Archaeology has the capacity not only to calibrate but also to amplify the established documentary and iconographic record of human experience. The recently published conferences of the Society for Post-Medieval Archaeology (The Age of Transition: The Archaeology of English Culture 1400-1600 [1997]; The Archaeology of Reformation [2003]; The Archaeology of Industrialisation [2004]; and Cities in the World [2006]1) have all revealed the capacity of archaeology and the study of artefacts to illuminate the ‘parallel lives’ of ordinary people who experienced the effects of the merchant capitalism, industrialised modes of production, urban sprawl, environmental damage, colonial expansion, religious sectarianism and the social inequality that are all defining characteristics of the early modern world.
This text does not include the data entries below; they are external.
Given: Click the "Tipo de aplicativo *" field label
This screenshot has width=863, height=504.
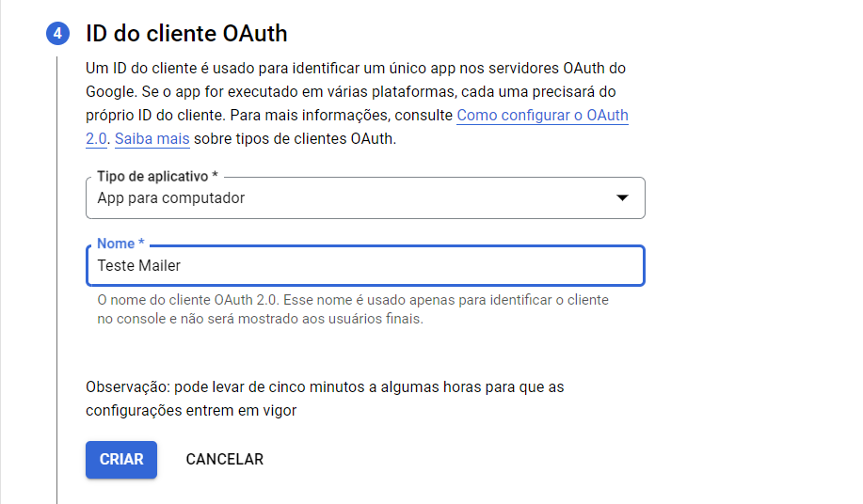Looking at the screenshot, I should click(x=157, y=177).
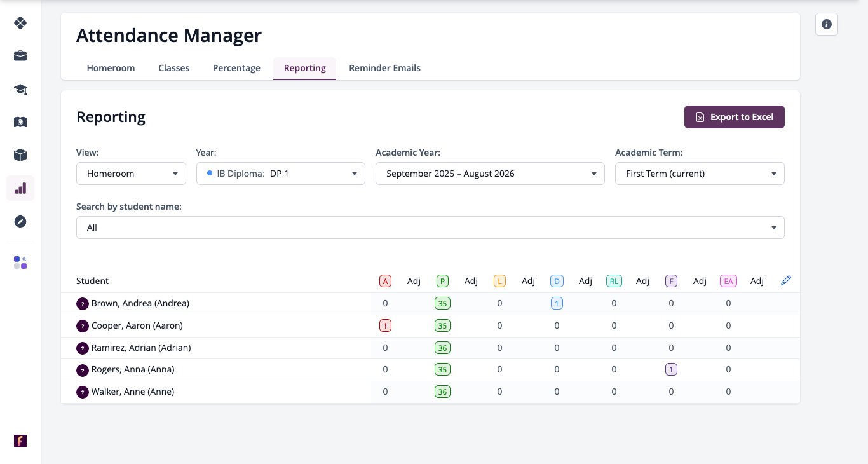Click the diamond logo at top of sidebar
The width and height of the screenshot is (868, 464).
coord(20,23)
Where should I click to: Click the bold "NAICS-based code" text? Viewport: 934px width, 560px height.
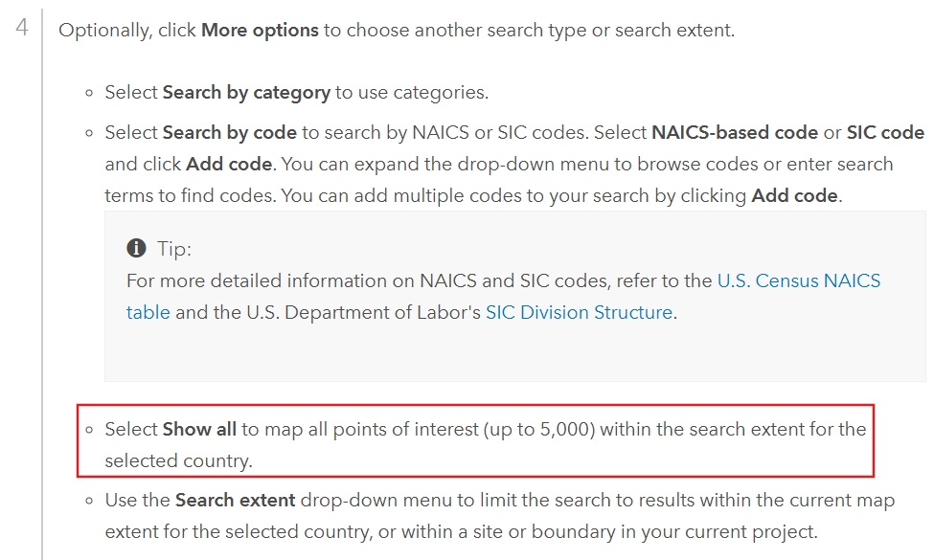(735, 132)
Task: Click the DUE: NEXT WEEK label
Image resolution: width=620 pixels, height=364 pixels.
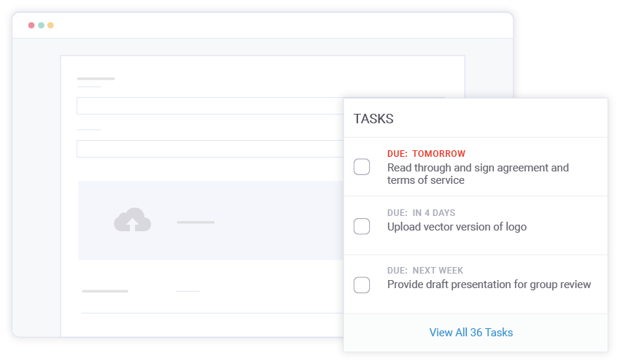Action: 425,271
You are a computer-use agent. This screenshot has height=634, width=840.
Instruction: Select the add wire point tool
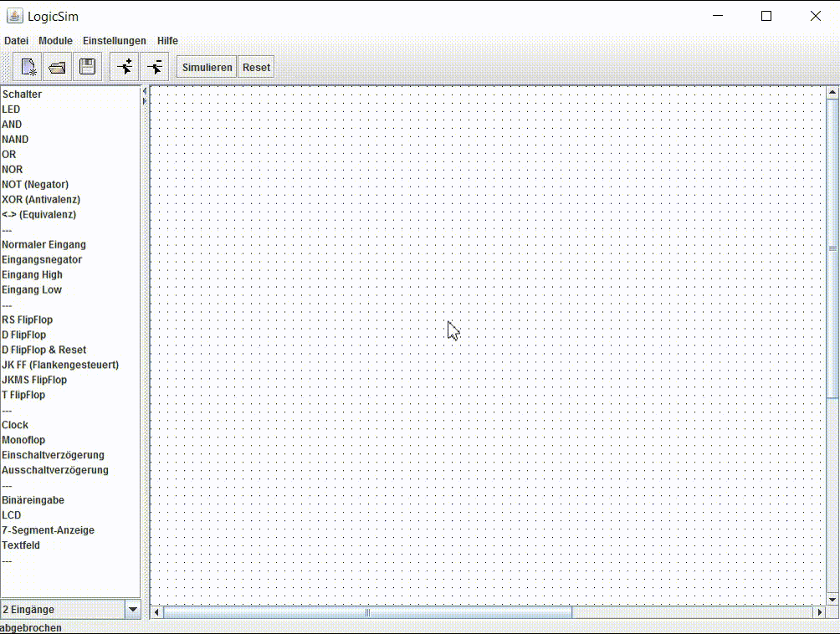click(x=125, y=67)
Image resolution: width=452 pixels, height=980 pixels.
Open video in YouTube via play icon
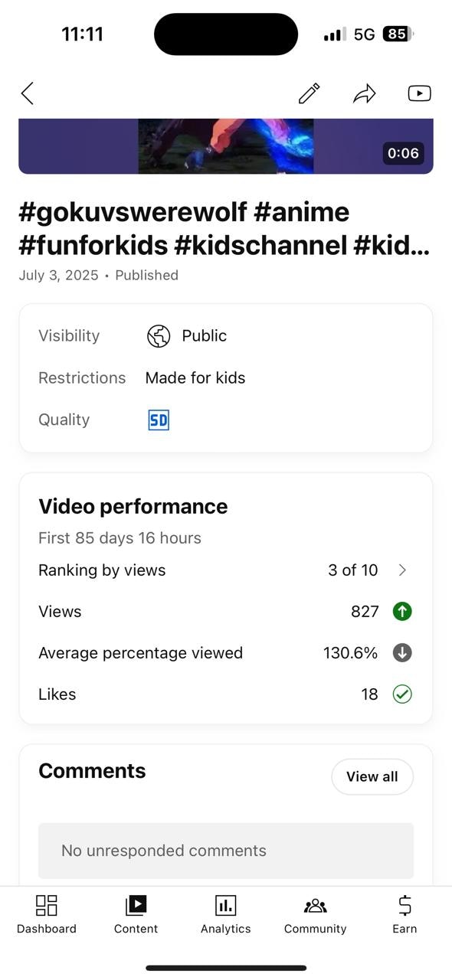pos(419,93)
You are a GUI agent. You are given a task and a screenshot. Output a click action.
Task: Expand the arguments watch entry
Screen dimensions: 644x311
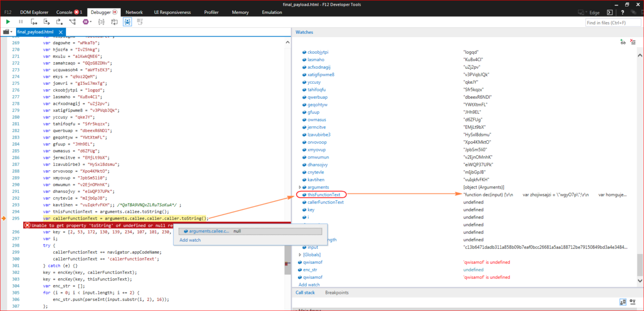tap(299, 187)
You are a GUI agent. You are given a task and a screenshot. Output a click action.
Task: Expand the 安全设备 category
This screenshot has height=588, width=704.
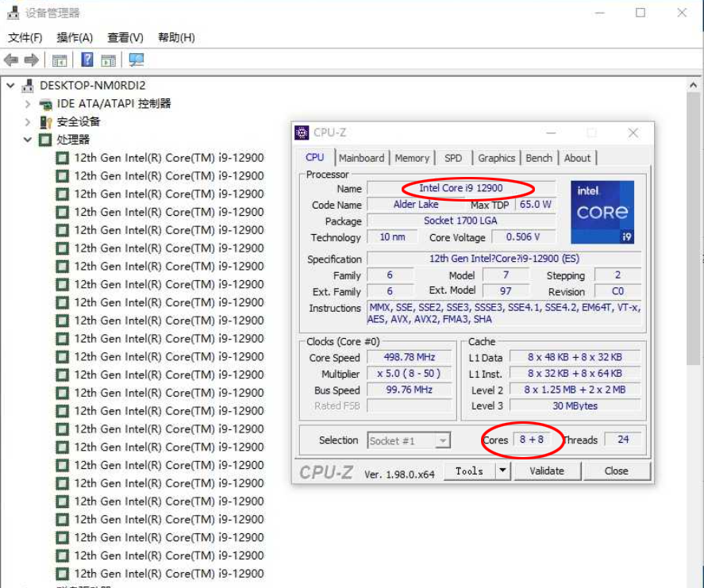(28, 121)
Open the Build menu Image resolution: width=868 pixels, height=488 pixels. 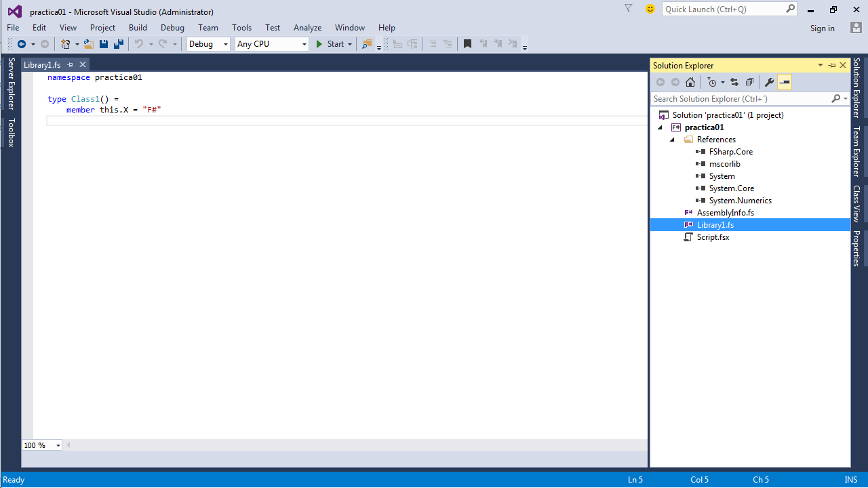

The period of transition from the late Middle Ages to the early modern epoch (1400 to 1600) covers only part of that story but is a critical phase and one that establishes the physical, material and mental aĴributes of what we now regard as modernity and the foundation for the world we live in today. The spread of a new secular artistic culture beyond the confines of religious devotion in the form of the Mediterranean Renaissance idiom, the invention of the printing press for mass communication and the emergence of Protestantism and a more secularised everyday environment (with leisure time becoming an increasingly important category of culture for the many, not just the few) are just some of the key material features of this ‘age of transition’ that everyday objects can negotiate.